Try to do kubectl get nodes
Results:
Unable to connect to the server: x509: certificate is valid for ingress.local, not mycluster.mydomain.mytld
Causes that have ocurred to me:
I typo'd the SAN in the cluster.yml: Unlikely, I have tried this tens of times, each time having the same outcome, each time making sure I get it right.
The haproxy loadbalancer is misconfigured: Possible, but the error message indicates there's something wrong with the certificate, not the connection to the kubeapiserver, but perhaps the two are related. I was hoping to test (and debug) the load balancing by changing the resulting kubeconfig from rke up
and pointing it to the load balancer, hence I am at this point. To make sure it's not this, I will validate whether the connection works, but I have already posted this issue because I suspect this is not the cause.
I have neglected some detail that is generic to k8s, and not RKE specifically: Likely, since I am not an expert on either k8s or RKE.
I hope this issue doesn't get burried, and would be grateful for any attention this issue gets.
ingress.local
is hitting the ingress controller on the node, and returns the default certificate if no host is matched. So the ACL is not matched, this should be easily eliminated by checking if it works if you simplify the config and default to kubeapi to see if that works and work from there. The frontend mode in TCP and checking host headers doesn't add up to me, you normally need http to check host headers. But by simplifying your config you should be able to debug better.
Hi @ohader @karthicksndr,
I have diverged significantly, since I have elected to use DNS-based spreading of traffic. My motivation for distributing was to not have a single point of failure, instead of going at it purely for performance-reasons.

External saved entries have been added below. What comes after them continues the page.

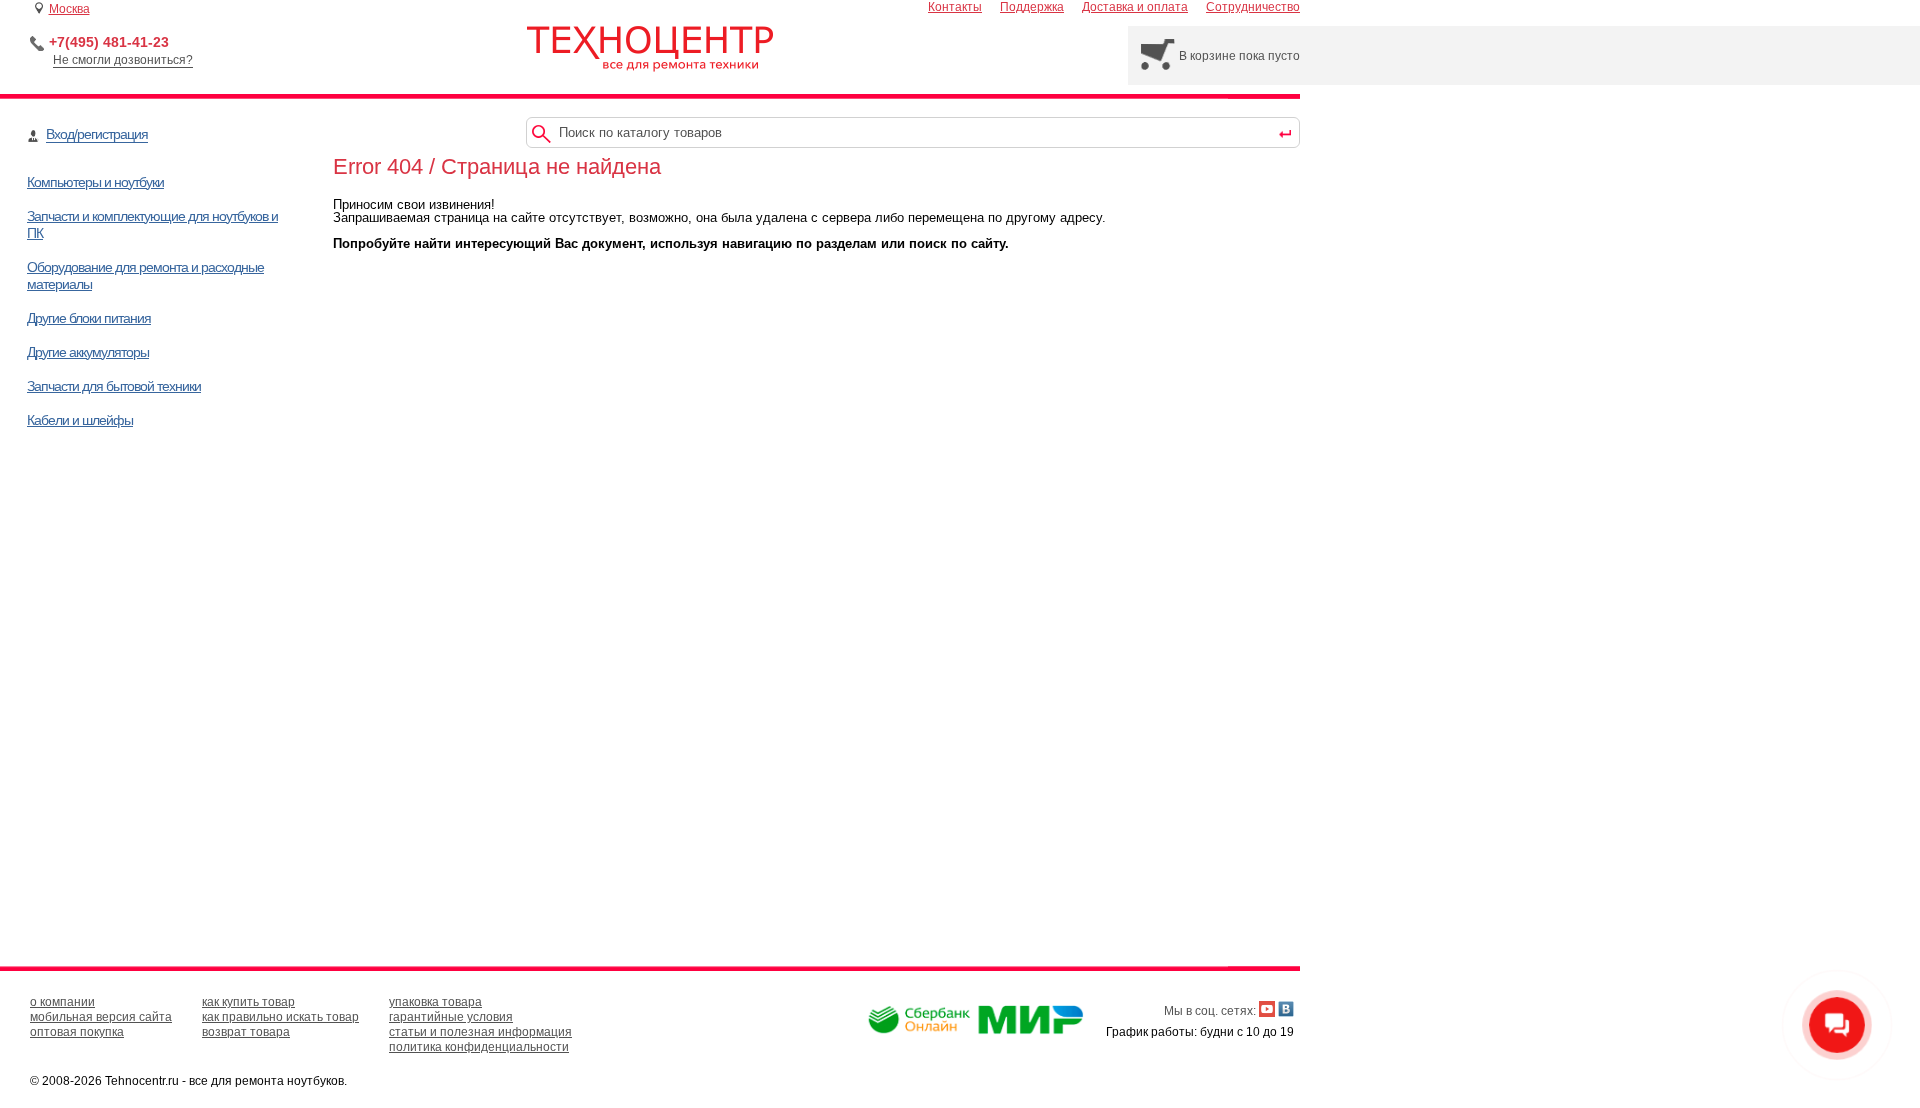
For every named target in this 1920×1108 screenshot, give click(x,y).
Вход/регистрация (97, 134)
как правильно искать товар (280, 1017)
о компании (62, 1002)
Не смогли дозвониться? (123, 60)
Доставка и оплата (1135, 7)
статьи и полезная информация (480, 1032)
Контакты (955, 7)
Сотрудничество (1253, 7)
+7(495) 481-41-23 (109, 42)
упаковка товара (435, 1002)
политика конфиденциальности (479, 1047)
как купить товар (248, 1002)
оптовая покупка (77, 1032)
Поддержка (1032, 7)
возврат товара (246, 1032)
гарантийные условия (451, 1017)
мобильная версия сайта (101, 1017)
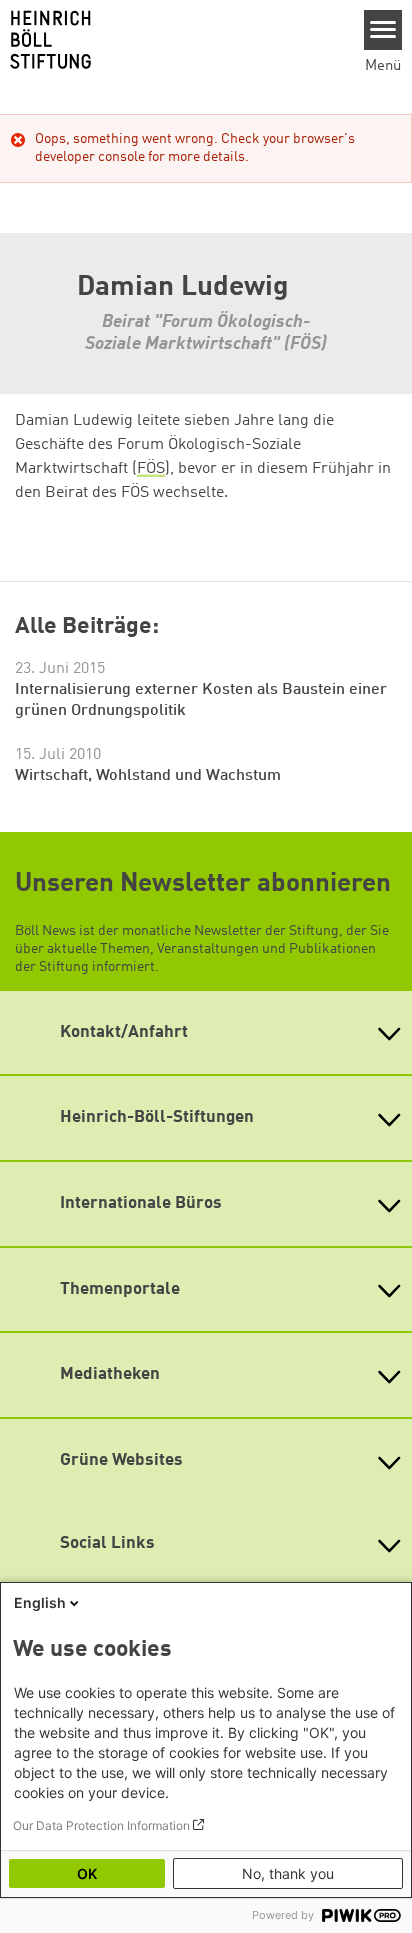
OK (87, 1873)
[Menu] (383, 30)
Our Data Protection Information (101, 1825)
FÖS (151, 469)
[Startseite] (174, 40)
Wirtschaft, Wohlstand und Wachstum (148, 776)
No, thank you (288, 1873)
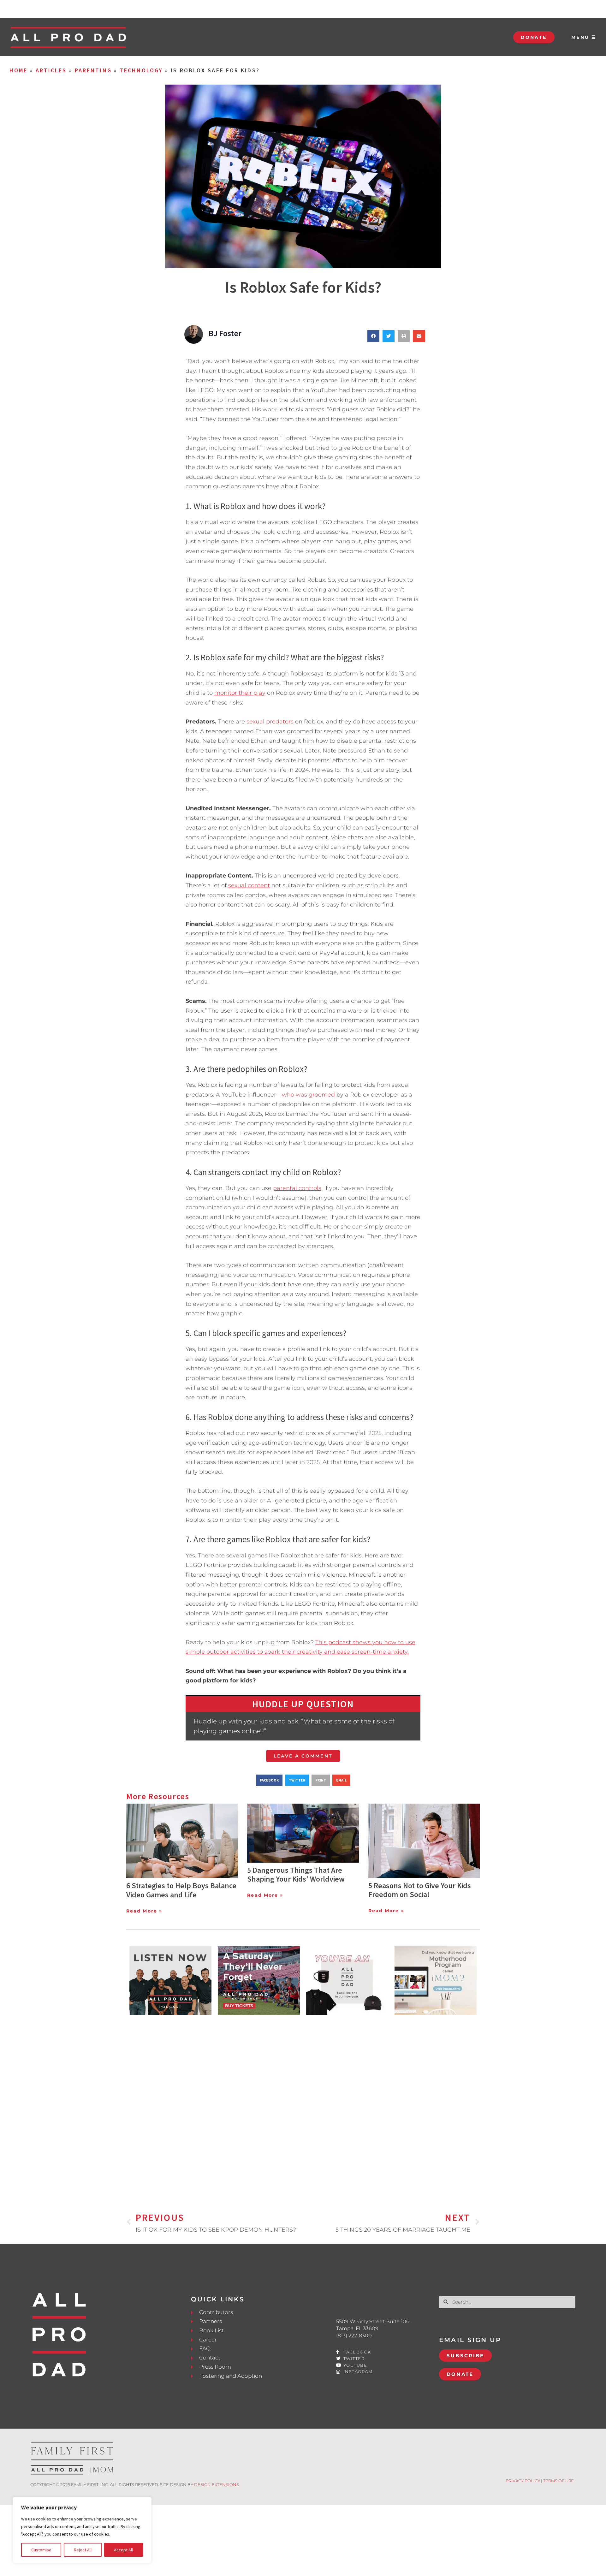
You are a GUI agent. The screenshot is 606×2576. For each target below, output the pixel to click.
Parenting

Notice the ugliness in terms of repetition, and so without any guarantee, this was my last version of the haproxy.cfg (without the global
section) and rke-config. I can't remember if it actually worked, but have a whole Ansible playbook that sets everything up, which I can share after a bit of cleaning up. However, it would at least initially make certain assumptions regarding OS and DNS provider. So let let me know if the code below either doesn't work or you'd like a ready-to-go Ansible-role for setting all up.
haproxy.cfg
frontend main
bind *:6443
bind *:80
bind *:443
mode tcp
option tcplog
acl is_worker80 dst_port 80
acl is_worker443 dst_port 443
use_backend worker80 if is_worker80
use_backend worker443 if is_worker443
default_backend master
backend master
mode tcp
option tcp-check
balance roundrobin
default-server inter 10s downinter 5s rise 2 fall 2 slowstart 60s maxconn 250 maxqueue 256 weight 100
server master.node.cluster.region.mydomain.tld myip:6443 check
backend worker443
mode tcp
option tcp-check
balance roundrobin
default-server inter 10s downinter 5s rise 2 fall 2 slowstart 60s maxconn 250 maxqueue 256 weight 100
server worker.node.cluster.region.mydomain.tld myip:443 check
backend worker80
mode tcp
option tcp-check
balance roundrobin
default-server inter 10s downinter 5s rise 2 fall 2 slowstart 60s maxconn 250 maxqueue 256 weight 100
server worker.node.cluster.region.mydomain.tld myip:80 check
rke config.yaml
nodes:
- address: my_ip
user: root
role:
- controlplane
- worker
- etcd
cluster_name: my_cluster
# rke config --list-version --all
kubernetes_version: 1.19
# https://rancher.com/docs/rke/latest/en/config-options/authentication/
authentication:
strategy: x509
sans:
- "master.node.cluster.region.mydomain.tld myip"
authorization:
mode: rbac
# https://rancher.com/docs/rke/latest/en/config-options/add-ons/network-plugins/
network:
plugin: canal
# https://rancher.com/docs/rke/latest/en/config-options/add-ons/dns/
provider: coredns
# Currently only nginx ingress provider is supported.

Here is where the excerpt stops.